Además, Ortiz-Bollin destacó que la contribución neta de Pemex a las arcas del gobierno mexicano será de cero, ya que si bien la empresa estará aportando al gobierno ingresos de alrededor de un punto porcentual del PIB, los apoyos de la administración federal serán similares.

“Eso es lo que estamos tomando en cuenta, cero en términos netos del aporte de Pemex al soberano”, destacó la especialista.

No obstante, la reforma a la Ley de Hidrocarburos aprobada por el Congreso podría tener un impacto positivo para la petrolera por el favorecimiento que le da la regulación, aunque sería mínimo, indicó Nymia Almeida, analista principal para Pemex de Moody’s

“No veo gran impacto en la calificación de Pemex, pero si hay alguna consideración al respecto sería desde un punto de vista positivo para su posicionamiento competitivo en el país”, comentó.

Almeida apuntó que para Pemex el mayor riesgo es que su principal fuente de recursos siga siendo el gobierno, ya que si el gobierno pierde fortaleza financiera esto tendrá impacto en la petrolera.

Otro riesgo para la calificación soberana de México, dijo Ortiz-Bollin, es que el crecimiento económico sea menor al pronosticado debido principalmente a que la recuperación del mercado doméstico sea más débil.

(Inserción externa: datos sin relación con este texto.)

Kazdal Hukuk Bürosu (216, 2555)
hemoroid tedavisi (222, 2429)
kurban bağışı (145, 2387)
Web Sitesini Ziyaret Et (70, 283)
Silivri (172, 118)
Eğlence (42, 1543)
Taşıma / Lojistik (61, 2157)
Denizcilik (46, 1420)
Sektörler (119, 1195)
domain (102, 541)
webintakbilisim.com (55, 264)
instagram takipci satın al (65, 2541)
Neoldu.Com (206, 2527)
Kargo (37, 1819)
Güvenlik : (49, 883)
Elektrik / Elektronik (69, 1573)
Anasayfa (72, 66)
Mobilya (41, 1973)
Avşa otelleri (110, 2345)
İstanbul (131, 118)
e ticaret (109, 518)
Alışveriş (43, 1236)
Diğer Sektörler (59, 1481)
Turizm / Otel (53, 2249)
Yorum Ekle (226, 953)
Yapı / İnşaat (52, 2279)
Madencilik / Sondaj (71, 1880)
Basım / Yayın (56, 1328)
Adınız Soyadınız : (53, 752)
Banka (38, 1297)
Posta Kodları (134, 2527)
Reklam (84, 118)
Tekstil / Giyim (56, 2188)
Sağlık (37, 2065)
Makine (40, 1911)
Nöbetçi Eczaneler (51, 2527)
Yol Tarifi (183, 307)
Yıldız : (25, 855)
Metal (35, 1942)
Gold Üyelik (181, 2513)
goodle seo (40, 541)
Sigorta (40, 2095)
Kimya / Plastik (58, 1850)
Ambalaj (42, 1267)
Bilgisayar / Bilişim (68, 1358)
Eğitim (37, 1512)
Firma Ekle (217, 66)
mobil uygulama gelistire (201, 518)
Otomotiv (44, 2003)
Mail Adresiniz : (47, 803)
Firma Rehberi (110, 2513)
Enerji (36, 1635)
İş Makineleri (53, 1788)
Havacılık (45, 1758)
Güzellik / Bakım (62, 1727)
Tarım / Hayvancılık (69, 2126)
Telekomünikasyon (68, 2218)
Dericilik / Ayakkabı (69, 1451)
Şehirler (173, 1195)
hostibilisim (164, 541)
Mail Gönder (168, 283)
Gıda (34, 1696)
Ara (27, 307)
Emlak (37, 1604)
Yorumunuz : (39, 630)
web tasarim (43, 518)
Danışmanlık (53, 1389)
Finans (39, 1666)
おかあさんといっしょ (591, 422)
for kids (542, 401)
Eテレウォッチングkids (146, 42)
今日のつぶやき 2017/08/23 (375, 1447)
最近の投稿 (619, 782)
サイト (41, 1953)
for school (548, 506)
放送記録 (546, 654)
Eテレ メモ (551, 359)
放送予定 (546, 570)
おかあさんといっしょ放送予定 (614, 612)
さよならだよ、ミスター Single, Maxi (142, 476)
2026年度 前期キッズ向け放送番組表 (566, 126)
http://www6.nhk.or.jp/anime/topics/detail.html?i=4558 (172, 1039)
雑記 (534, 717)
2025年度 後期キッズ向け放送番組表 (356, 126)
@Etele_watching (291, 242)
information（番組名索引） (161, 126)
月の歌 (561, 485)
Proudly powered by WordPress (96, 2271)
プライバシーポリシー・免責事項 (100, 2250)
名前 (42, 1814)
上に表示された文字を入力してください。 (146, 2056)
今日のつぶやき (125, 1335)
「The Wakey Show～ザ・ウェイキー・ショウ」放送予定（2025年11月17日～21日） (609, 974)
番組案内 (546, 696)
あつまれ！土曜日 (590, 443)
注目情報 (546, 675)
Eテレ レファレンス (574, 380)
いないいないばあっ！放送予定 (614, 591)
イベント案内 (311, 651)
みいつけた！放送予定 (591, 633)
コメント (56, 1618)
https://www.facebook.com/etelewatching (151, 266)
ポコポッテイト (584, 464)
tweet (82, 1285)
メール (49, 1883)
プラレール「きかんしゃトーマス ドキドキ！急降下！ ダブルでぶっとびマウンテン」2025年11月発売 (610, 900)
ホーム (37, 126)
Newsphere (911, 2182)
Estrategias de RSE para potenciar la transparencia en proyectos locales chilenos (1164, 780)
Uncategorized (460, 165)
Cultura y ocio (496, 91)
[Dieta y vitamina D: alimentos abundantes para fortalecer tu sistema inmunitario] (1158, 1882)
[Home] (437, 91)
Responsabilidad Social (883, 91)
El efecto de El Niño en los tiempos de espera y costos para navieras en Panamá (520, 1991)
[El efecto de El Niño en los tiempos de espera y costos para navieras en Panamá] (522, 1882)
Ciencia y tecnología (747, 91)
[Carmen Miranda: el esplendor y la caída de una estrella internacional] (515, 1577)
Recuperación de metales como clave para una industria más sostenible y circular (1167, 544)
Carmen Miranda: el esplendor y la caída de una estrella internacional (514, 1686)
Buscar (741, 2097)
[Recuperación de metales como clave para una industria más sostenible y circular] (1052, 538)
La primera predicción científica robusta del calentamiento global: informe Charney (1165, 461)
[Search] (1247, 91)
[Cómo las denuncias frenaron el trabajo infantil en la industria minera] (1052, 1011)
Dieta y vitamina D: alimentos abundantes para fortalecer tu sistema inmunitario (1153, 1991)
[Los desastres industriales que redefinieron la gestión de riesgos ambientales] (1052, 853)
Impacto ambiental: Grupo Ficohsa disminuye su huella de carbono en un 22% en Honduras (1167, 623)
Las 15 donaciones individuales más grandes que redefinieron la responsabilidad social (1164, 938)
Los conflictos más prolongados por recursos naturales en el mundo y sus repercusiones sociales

Subrayó que la recuperación en el consumo y en la industria de la construcción no ha sido robusta y que, en la medida que estos sectores se vean rezagados podría disminuir en el crecimiento del país que se espera de dos por ciento en promedio del año 2023 en adelante.

Asimismo, destacó que el ritmo de inversión privada ha disminuido y que ahora representa 18 por ciento del PIB, cuatro puntos porcentuales menos, un cambio que puede tener impacto negativo en la productividad y el crecimiento económico del país.

La analista indicó que las oportunidades de inversión en México estarían limitadas ante la desconfianza de la iniciativa privada por los cambios de reglas y confrontaciones con el gobierno, principalmente en el sector energético.